THE PROBLEM:
Please retype the rows below from the line containing "Click the aa:bb:cc:00:0a:31 table cell" through the end of the rows, both ends included. Leave the pictures out of your answer.

(Rows from a screen grounding dataset)
-----

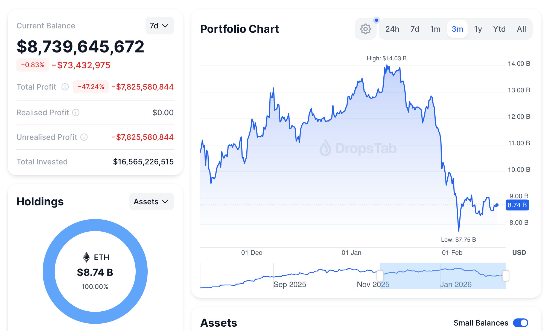Select the 7d chart range tab
Viewport: 548px width, 331px height.
(x=415, y=29)

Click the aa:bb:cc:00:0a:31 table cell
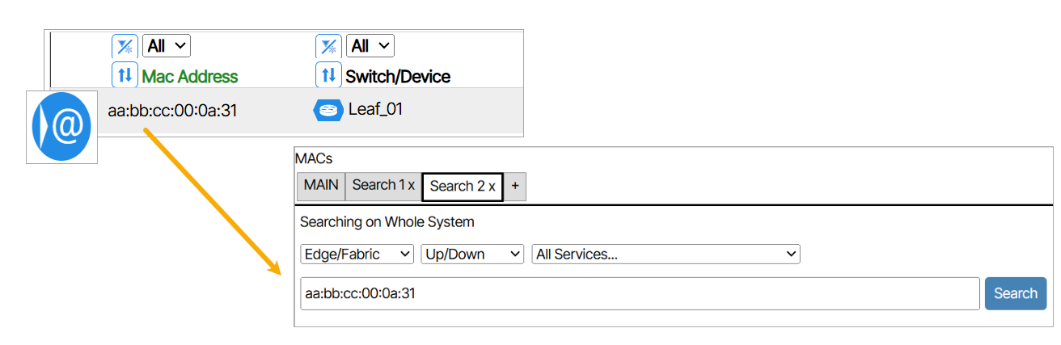pyautogui.click(x=172, y=110)
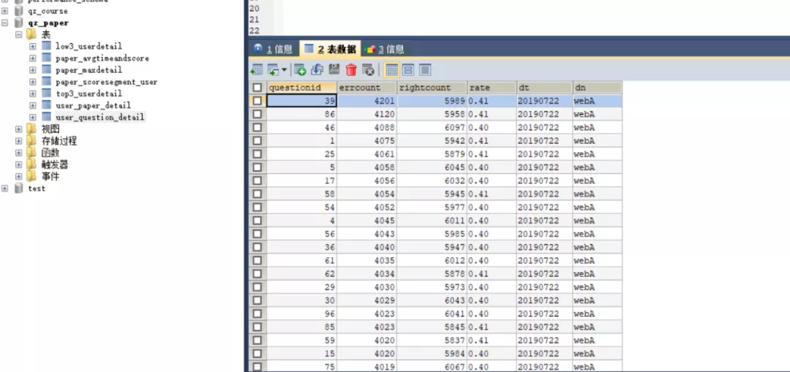Switch to grid view mode icon
The width and height of the screenshot is (790, 372).
(x=391, y=69)
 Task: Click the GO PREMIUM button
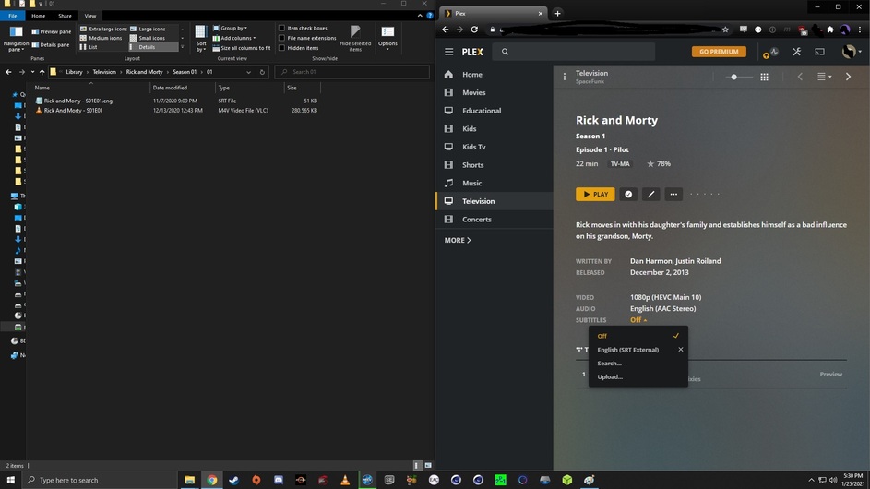coord(719,52)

-----

OUTPUT:
Click the aa:bb:cc:00:0a:31 table cell
pyautogui.click(x=172, y=110)
Switch to grid view mode icon
The width and height of the screenshot is (790, 372).
(x=391, y=69)
 Task: Click the GO PREMIUM button
coord(719,52)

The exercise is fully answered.